■ Given text ■
Okay this post is long-winded and unorganized enough, I'm just asking for any kind of help or advice that anyone can offer. I have used all of the tools and methods I can think of to overcome this but I can't and it's effecting me greatly. I may just be really fuckin lazy and this is a big rationalization, but I genuinely feel powerless against this issue and like I've already tried everything I can, ready to give up.

other info that may be relevant:

I'm 21 years old

I'm Attending community college, I always end up dropping most my classes before the drop date though, because by the drop date I'm usually already quite far behind on my work. This semester was the worst and I dropped all of my classes, because I had a very long sickness I new I was going to have to deal with and was already having enough trouble keeping up(see below). I've gotten A's in all the classes I have completed but have never done more than 2 classes in one semester. And only completed math and computer science classes.

■ Activity ■
Rewrite the part of the post that opens with "I'm 21 years" and closes with "computer science classes.", changing "community college" to "night school". The data is unrelated to the post.

■ Available data ■
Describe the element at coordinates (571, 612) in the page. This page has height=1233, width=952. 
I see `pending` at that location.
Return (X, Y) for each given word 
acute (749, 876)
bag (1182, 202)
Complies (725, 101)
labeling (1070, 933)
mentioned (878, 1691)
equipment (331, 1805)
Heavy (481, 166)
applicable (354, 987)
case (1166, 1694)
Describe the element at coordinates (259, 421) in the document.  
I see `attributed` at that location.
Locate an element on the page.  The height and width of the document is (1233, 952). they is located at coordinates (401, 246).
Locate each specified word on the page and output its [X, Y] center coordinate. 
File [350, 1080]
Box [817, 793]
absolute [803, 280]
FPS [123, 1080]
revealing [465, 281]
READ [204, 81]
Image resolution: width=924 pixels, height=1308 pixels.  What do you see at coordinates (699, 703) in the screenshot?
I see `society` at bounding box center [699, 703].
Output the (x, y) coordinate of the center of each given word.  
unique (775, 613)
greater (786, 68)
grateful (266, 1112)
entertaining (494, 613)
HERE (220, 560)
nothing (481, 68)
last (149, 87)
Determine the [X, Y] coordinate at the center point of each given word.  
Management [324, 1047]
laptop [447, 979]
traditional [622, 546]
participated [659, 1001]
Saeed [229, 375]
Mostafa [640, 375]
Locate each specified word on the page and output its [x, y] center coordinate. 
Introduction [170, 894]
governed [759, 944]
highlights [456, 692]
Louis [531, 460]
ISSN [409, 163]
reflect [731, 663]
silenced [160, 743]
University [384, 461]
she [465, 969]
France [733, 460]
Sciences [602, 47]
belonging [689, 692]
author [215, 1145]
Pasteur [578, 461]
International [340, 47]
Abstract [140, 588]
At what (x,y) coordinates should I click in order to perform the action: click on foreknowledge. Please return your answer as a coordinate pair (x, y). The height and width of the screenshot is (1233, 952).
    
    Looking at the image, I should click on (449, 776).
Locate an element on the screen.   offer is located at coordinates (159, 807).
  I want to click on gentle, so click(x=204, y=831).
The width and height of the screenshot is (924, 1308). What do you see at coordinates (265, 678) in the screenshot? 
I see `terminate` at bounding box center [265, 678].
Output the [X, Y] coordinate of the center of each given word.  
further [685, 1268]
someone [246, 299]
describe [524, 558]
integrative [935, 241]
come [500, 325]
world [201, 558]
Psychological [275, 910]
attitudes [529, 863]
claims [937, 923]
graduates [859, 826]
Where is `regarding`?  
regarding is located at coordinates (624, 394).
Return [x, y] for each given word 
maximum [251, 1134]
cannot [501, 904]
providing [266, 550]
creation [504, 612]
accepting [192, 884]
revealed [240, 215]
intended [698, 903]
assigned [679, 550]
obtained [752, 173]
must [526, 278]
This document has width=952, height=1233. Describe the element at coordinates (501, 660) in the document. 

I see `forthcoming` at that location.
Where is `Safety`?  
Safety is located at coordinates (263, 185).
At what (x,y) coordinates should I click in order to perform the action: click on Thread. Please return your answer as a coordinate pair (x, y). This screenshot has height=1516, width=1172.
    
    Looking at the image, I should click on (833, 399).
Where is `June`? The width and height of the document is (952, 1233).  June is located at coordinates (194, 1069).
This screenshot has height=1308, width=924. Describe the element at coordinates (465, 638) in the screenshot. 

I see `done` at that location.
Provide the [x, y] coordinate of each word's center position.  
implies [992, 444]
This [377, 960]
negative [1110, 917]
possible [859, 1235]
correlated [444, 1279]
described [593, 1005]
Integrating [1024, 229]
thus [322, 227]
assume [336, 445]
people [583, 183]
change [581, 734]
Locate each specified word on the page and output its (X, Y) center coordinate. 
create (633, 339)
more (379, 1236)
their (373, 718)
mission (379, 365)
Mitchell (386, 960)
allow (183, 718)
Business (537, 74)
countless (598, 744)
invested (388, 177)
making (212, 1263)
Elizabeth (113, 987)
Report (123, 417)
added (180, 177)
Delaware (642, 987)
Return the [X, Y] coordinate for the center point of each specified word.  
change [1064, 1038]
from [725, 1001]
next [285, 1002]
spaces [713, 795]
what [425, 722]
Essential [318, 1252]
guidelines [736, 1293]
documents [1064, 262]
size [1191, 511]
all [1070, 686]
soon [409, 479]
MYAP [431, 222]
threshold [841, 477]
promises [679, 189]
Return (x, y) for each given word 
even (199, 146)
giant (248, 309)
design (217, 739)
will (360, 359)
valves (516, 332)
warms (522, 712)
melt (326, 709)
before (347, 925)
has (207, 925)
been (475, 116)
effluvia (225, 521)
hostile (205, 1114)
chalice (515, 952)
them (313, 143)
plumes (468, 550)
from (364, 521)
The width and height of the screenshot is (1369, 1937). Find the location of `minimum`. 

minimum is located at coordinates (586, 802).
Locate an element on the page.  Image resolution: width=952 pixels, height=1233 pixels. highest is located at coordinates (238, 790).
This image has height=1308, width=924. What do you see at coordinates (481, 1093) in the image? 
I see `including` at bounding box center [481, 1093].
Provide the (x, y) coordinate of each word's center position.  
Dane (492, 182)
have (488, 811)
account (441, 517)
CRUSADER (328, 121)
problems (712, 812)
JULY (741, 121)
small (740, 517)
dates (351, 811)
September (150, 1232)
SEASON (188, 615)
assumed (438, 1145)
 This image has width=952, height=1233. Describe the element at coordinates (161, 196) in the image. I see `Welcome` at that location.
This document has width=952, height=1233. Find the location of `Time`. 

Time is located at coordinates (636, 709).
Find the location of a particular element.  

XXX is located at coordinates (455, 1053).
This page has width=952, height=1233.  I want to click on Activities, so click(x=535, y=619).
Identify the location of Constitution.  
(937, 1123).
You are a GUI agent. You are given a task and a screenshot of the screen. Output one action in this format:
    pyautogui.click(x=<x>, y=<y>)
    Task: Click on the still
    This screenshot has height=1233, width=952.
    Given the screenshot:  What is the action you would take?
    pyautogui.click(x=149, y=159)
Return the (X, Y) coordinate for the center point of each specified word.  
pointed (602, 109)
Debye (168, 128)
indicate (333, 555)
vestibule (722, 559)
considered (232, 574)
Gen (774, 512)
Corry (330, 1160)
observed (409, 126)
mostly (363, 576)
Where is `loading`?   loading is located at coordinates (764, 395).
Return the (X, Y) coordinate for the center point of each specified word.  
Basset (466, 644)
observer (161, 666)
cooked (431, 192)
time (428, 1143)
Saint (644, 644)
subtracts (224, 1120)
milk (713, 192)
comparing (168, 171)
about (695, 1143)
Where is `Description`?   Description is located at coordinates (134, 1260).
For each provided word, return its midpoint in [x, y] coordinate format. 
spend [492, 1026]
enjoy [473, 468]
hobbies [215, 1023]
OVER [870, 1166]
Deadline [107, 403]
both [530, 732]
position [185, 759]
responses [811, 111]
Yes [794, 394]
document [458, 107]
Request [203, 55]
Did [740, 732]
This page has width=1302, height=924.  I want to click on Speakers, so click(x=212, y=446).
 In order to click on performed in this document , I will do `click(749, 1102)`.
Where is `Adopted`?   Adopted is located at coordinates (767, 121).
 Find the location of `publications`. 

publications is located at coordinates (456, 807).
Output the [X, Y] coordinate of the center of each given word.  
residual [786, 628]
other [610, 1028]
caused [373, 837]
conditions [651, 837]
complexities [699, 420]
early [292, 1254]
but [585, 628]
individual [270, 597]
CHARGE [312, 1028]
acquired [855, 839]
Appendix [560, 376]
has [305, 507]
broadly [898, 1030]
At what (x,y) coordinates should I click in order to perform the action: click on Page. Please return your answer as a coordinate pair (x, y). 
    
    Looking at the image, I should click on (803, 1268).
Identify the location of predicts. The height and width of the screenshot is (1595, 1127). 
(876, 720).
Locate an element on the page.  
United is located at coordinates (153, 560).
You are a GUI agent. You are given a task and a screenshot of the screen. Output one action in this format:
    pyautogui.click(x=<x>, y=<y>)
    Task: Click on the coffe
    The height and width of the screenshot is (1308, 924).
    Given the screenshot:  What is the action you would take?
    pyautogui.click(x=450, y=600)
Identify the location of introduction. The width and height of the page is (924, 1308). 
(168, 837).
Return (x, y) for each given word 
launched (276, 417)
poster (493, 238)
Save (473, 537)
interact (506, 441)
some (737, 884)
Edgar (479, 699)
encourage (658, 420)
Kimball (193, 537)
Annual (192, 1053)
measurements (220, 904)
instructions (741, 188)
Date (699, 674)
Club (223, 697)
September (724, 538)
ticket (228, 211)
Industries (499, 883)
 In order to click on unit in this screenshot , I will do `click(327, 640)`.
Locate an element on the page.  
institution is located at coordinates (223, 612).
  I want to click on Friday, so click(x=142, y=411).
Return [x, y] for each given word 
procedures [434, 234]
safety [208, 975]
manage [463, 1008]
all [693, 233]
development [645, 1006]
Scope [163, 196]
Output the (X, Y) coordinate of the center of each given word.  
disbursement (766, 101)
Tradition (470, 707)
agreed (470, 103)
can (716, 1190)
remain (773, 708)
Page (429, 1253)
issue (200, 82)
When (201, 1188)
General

■ Result below ■
I'm 21 years old

I'm Attending night school, I always end up dropping most my classes before the drop date though, because by the drop date I'm usually already quite far behind on my work. This semester was the worst and I dropped all of my classes, because I had a very long sickness I new I was going to have to deal with and was already having enough trouble keeping up(see below). I've gotten A's in all the classes I have completed but have never done more than 2 classes in one semester. And only completed math and computer science classes.